Anticipated outcomes of the remarkable Federal Reserve gathering ahead
The Federal Reserve is set to announce an interest rate cut on Wednesday, marking the first such move since December. This decision comes amidst the ongoing pressure from the Trump administration and the impact of the President's expansive tariffs.
The latest Fed meeting is noteworthy due to the latest developments implicating the Fed's powerful board. President Donald Trump's nominee, Stephen Miran, has been confirmed as Federal Reserve governor. Miran, who was sworn in on Tuesday morning, will be able to cast a vote at this week's policy meeting. His confirmation was swiftly shepherded through, taking only about a month from when he was nominated to when he got sworn in.
However, Miran's appointment has elicited concerns from Democrats over his close ties with the President. Trump's top economic adviser, Miran, replaces Adriana Kugler, who recently resigned. Trump controls at least three governors aligned with him: Christopher Wallen, Michelle Bowman, and Miran. Jerome Powell's term ends in May 2026, potentially allowing Trump to further influence the Board.

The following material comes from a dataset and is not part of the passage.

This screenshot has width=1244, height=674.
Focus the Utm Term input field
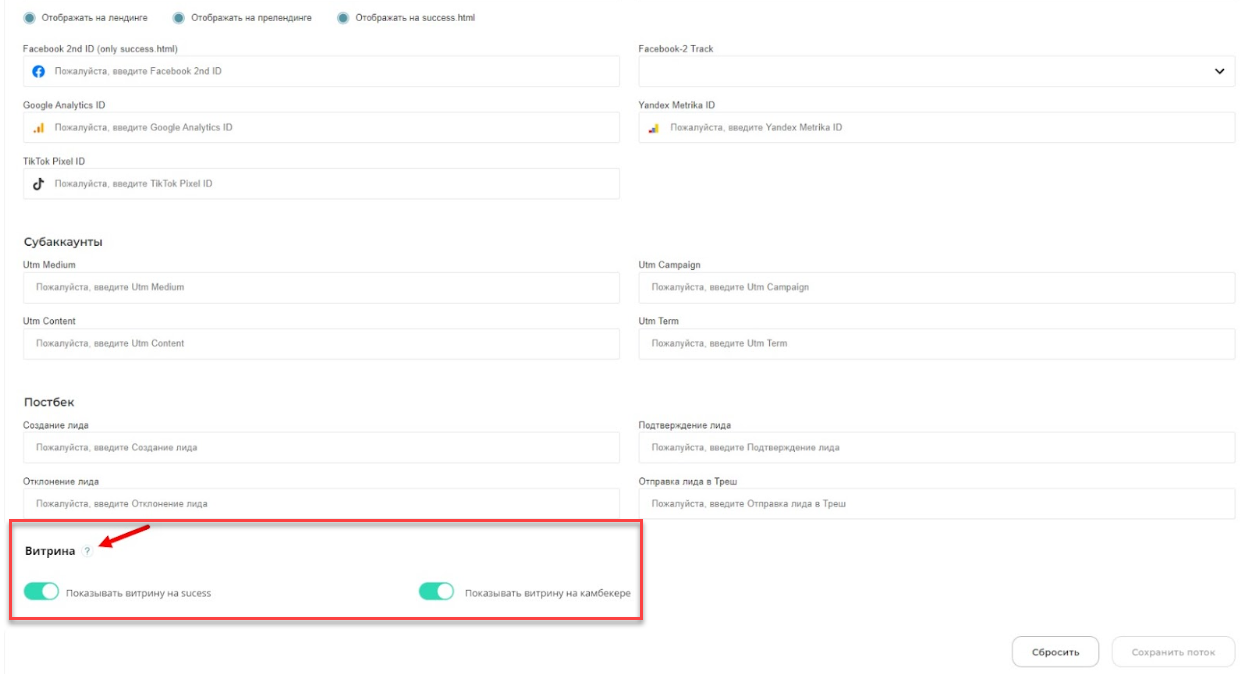point(937,343)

For months, consumer inflation readings have mostly come in as expected, despite the chaotic rollout of Trump's tariffs. The Fed's latest projections suggest that 12-month inflation will continue to slowly increase for a couple more months, with monthly tariff effects dissipating by early 2026. St. Louis Fed President, Alberto Musalem, expects the effects of tariffs to work through the economy over the next two to three quarters and the impact on inflation to fade after that.

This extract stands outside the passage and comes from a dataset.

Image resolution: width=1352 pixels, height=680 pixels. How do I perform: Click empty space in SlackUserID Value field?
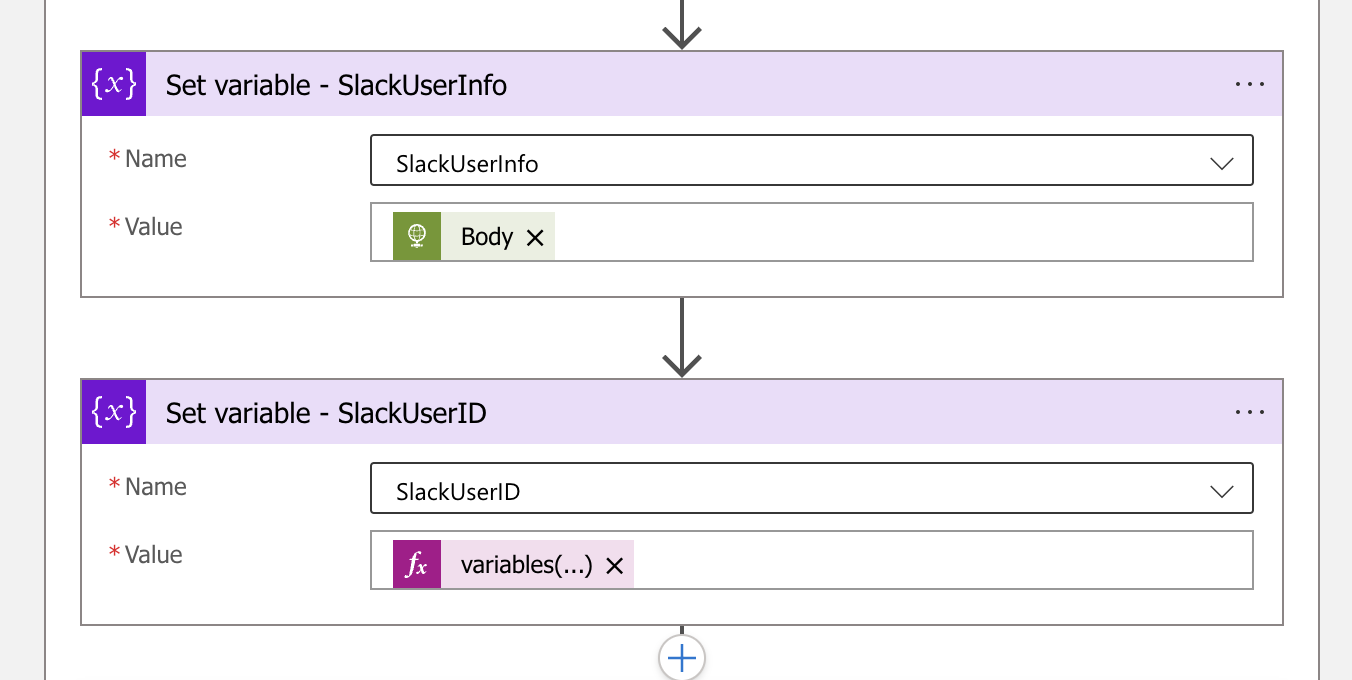point(940,561)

The interest rate cut is intended to support America's slowing labor market. Job growth during the summer was anemic, with employers adding an average of about 29,000 jobs in the three months ending in August. With a weakening labor market and persistent economic jitters, businesses now have less flexibility to raise prices compared to the years after the pandemic.
Interestingly, there are now more unemployed people seeking work than there are job openings. Despite these concerns, consumer spending remained in positive territory during the summer despite fears about the US economy. Mary Daly, San Francisco Fed President, wrote in a recent social media post that "tariff-related price increases will be a one-off."

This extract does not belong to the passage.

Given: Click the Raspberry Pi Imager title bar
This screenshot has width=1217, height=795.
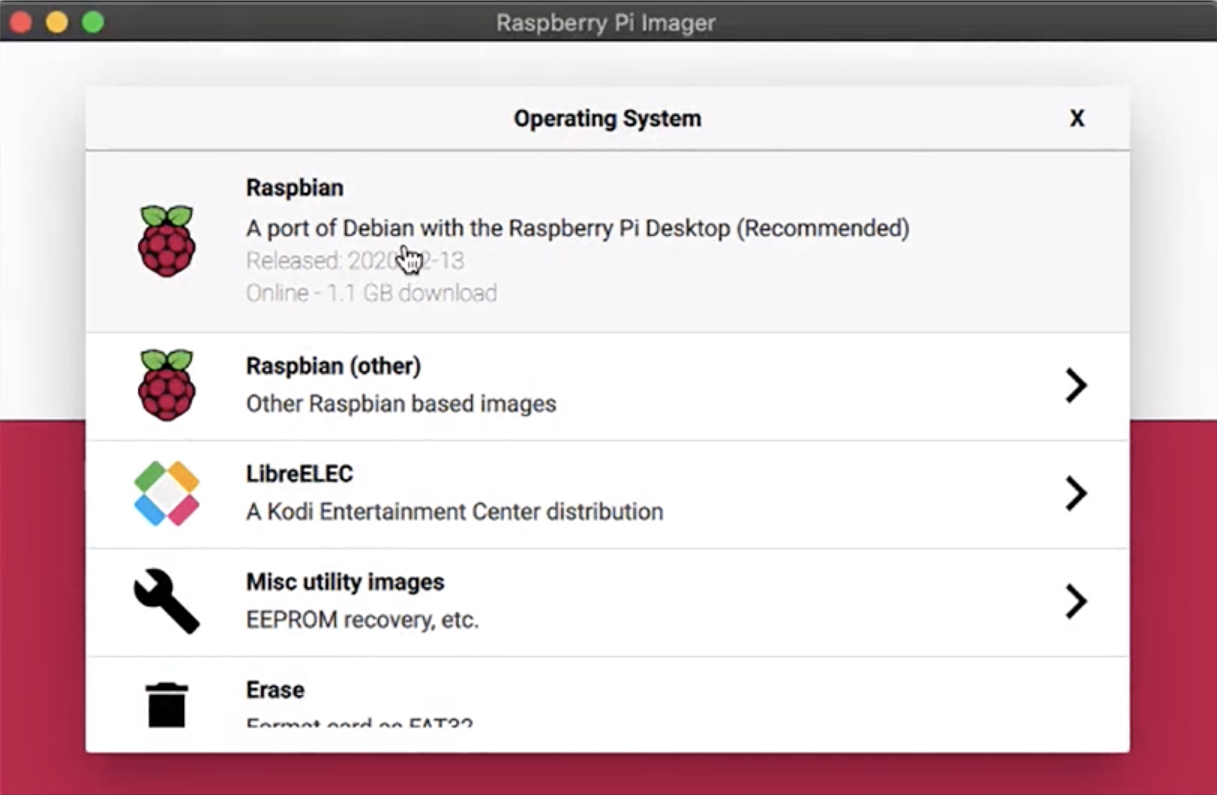Looking at the screenshot, I should click(607, 22).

In a separate development, the Trump administration is trying to oust Lisa Cook, citing allegations of mortgage fraud, which the Justice Department is actively investigating. Cook, whom Trump tried to fire in late August, will also cast a vote at this week's meeting.
The Consumer Price Index rose 2.9% in August from a year earlier, as reported by the Labor Department last week. With these economic indicators in mind, the Fed's decision on interest rates this week will be closely watched by the financial community.